Impaired discrimination between stereoisomers of alpha-tocopherol in patients with familial isolated vitamin E deficiency

MG Traber, RJ Sokol, A Kohlschutter, T Yokota, DP Muller, R Dufour and HJ Kayden
Department of Medicine, New York University School of Medicine, NY 10016.

We assessed whether patients with familial isolated vitamin E deficiency could discriminate between natural (RRR-) and synthetic (SRR- ) stereoisomers of alpha-tocopherol labeled with six (d6) or three (d3) deuterium atoms, respectively.

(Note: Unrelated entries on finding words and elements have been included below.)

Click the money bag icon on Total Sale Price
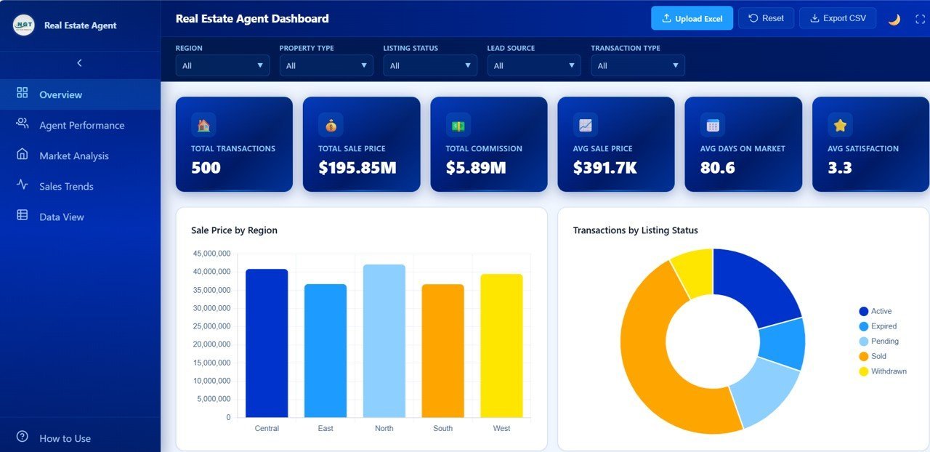 pyautogui.click(x=330, y=124)
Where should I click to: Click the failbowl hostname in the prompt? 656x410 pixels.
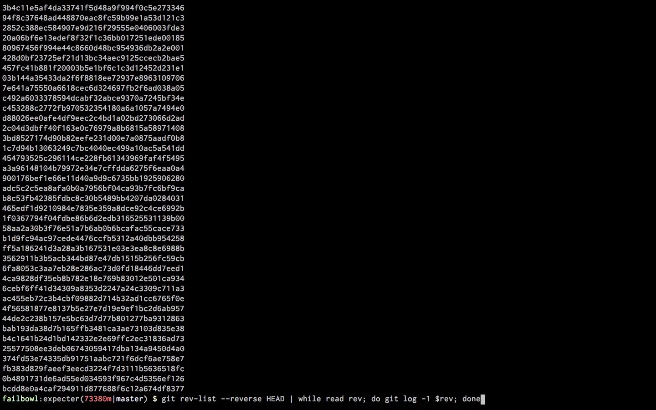coord(21,399)
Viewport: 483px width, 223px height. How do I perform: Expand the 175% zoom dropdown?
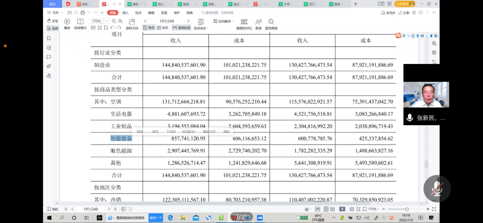(x=97, y=21)
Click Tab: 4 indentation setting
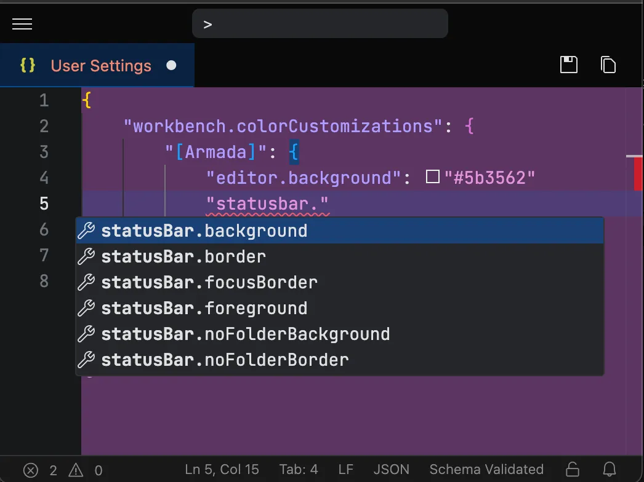This screenshot has width=644, height=482. point(299,470)
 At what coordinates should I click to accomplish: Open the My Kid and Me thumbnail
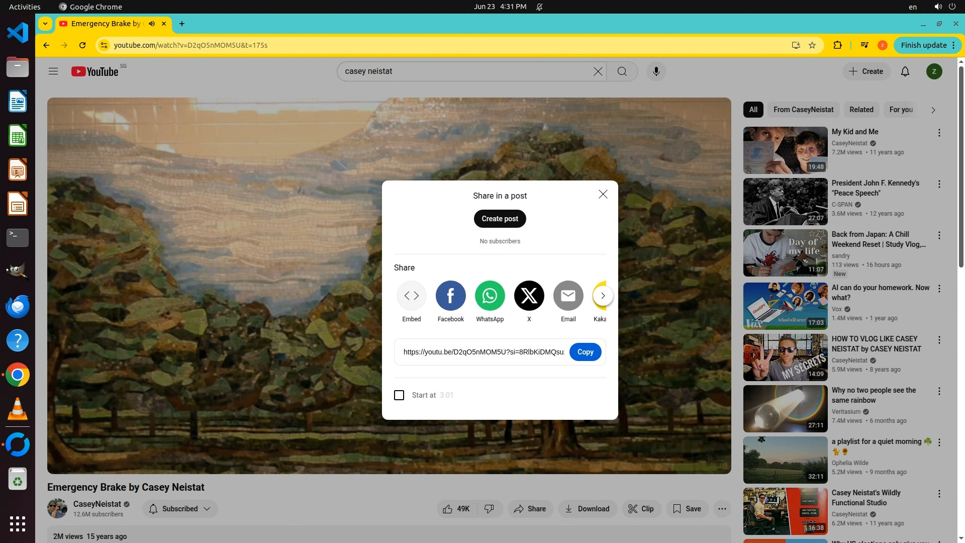click(x=785, y=150)
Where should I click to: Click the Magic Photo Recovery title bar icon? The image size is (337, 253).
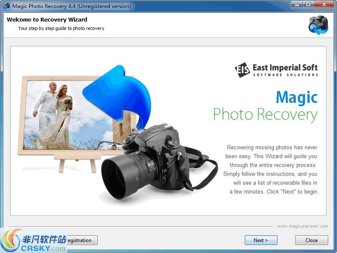point(6,5)
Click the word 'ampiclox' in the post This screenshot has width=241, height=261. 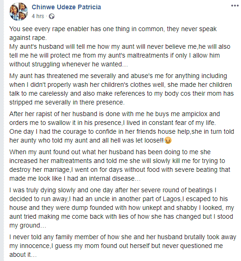tap(194, 114)
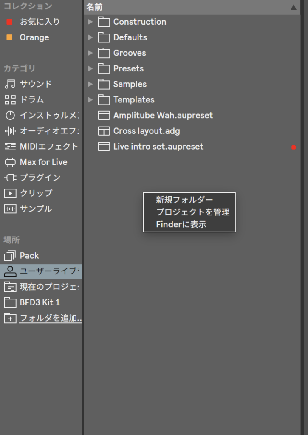Expand the Grooves folder triangle
308x435 pixels.
coord(90,53)
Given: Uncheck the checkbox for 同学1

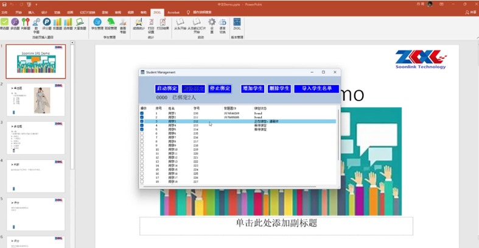Looking at the screenshot, I should click(142, 113).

After oral administration of 20 mg of each of the stereoisomers, patients (seven) and controls (seven) had similar concentrations of both in chylomicrons, similar initial increases of both, and similar rates of decrease of d3-SRR-alpha- tocopherol in plasma. Patients and controls differed in their abilities to maintain plasma d6-RRR-alpha-tocopherol concentrations. Controls maintained plasma d6-RRR-alpha-tocopherol concentrations by preferentially secreting it in very low density lipoprotein (VLDL). Three of seven patients did not discriminate between the two stereoisomers and their plasma and lipoprotein d6-RRR-alpha-tocopherol concentrations declined rapidly. The remaining patients were intermediate between non-discriminators and controls in their ability to discriminate and maintain plasma d6-RRR-alpha-tocopherol concentrations. The degree of discrimination between the two stereoisomers in the patients was correlated with the age of onset of the neurologic disability (r2 = 0.64, P < 0.03). Estimates based on the rate of decrease of plasma d6-RRR-alpha-tocopherol in non- discriminators suggest that the entire plasma alpha-tocopherol pool of normal subjects is replaced daily. We suggest 1) that a hepatic alpha- tocopherol binding protein, which preferentially incorporates RRR-alpha- tocopherol into VLDL, is required to maintain plasma RRR-alpha- tocopherol concentrations; 2) that non-discriminators are lacking this protein, or have a marked defect in the RRR-alpha-tocopherol binding region of the protein; and 3) that patients who discriminate, but have difficulty maintaining plasma RRR-alpha-tocopherol concentrations, have a less severe defect, or perhaps a defect in the transfer function of the protein.